1. Clean up, wikify and check what I've written.
2. Finish the bits of that proof that I haven't written yet (in particular the calculation of the quadratic subfield of the cyclotomic field via gauss sums, or whatever method).
3. Add explanation of how to get the "supplementary theorems" in the same spirit as the proof I have partially written.
4. Last but CERTAINLY NOT LEAST, write up a proof that doesn't use all that algebraic number theory!!! i.e. one that is accessible -- yes such proofs do exist!

Dmharvey Talk 03:10, 6 November 2005 (UTC)

Two elementary proofs you might like are Hammick 2001: http://www3.telus.net/ldh/math/qrl.html and Zolotarev 1872: http://planetmath.org/encyclopedia/ZolotarevsLemma.html

[edit] eisenstein's proof

I've added half of eisenstein's proof.
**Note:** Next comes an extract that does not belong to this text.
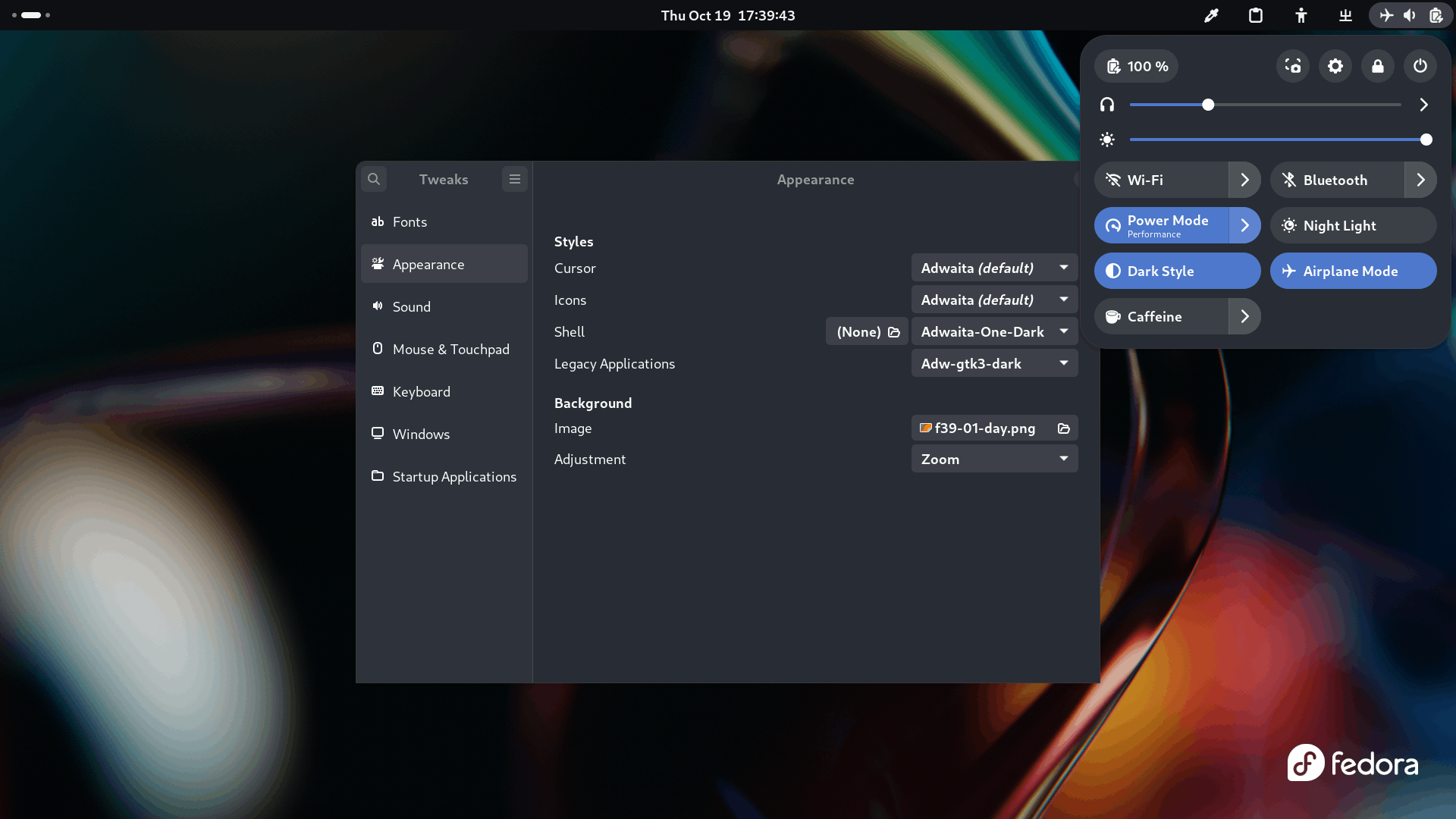Disable Airplane Mode toggle
This screenshot has width=1456, height=819.
point(1353,271)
The other half ("eisenstein's lemma") still needs to be written.

• Yes Oleg, I know you think section stubs are ugly, but I'm tired now, and I promise I will make the stub notice disappear in the next few days :-)
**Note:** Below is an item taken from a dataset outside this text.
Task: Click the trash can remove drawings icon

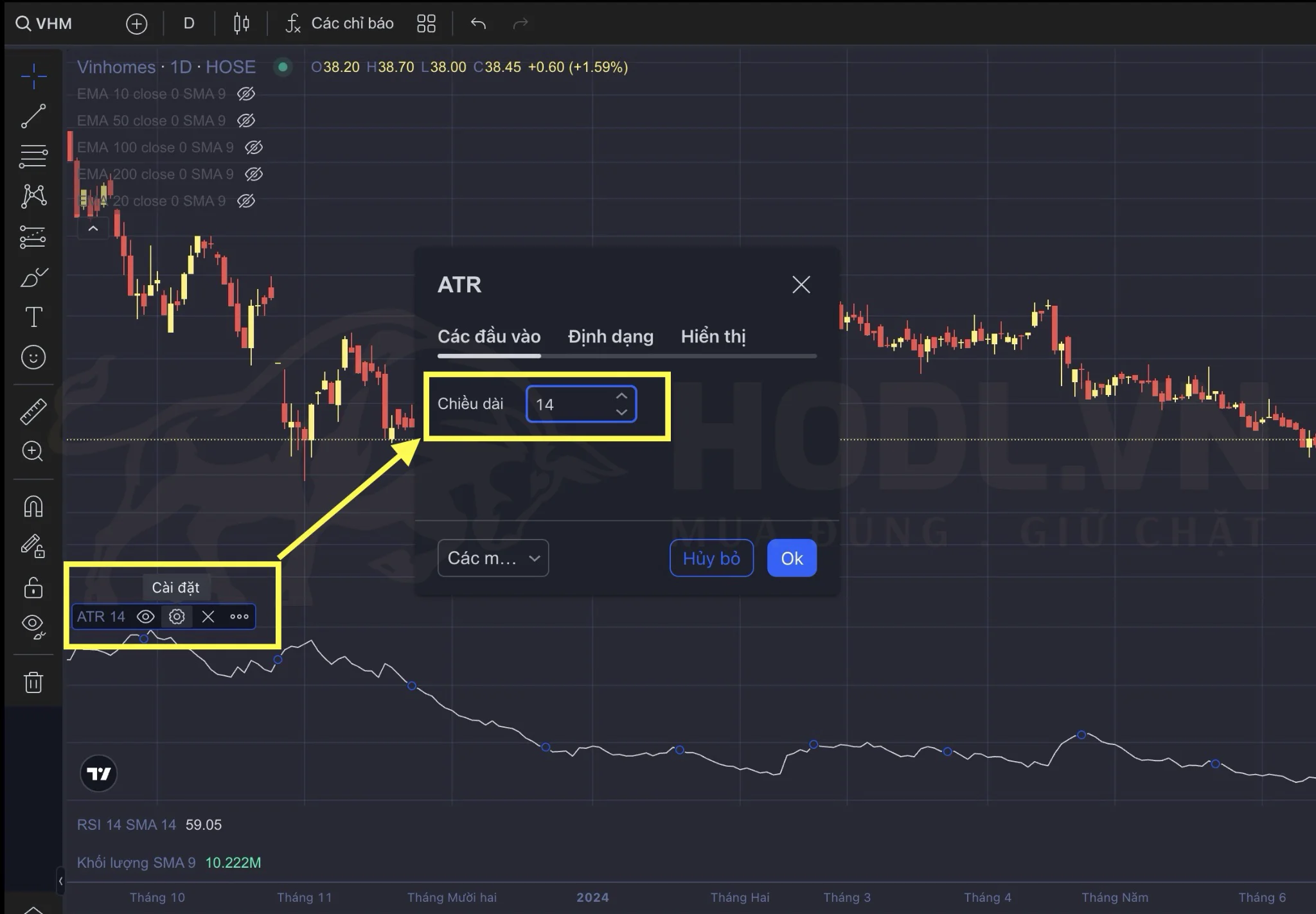Action: click(x=33, y=682)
done now Dmharvey 11:56, 14 April 2006 (UTC)

• I read about this proof at http://math.nmsu.edu/~history/eisenstein/eisenstein.html, but it would be nice to have a primary reference for it.
• I don't know whether "Eisenstein's lemma" is a nonstandard name for this result, perhaps coined in the above-mentioned article, or whether it is is standard.

Dmharvey 02:42, 14 April 2006 (UTC)

I think Eisenstein's proof is

Geometrischer Beweis des Fundamentaltheorems für die quadratischen Reste, J. Reine Angew. Math. 28 (1844), 246-248; Math. Werke I, 164-166

but I haven't checked. The textbook proof is a slight variation of E's original.

LDH 01:48, 22 April 2007 (UTC)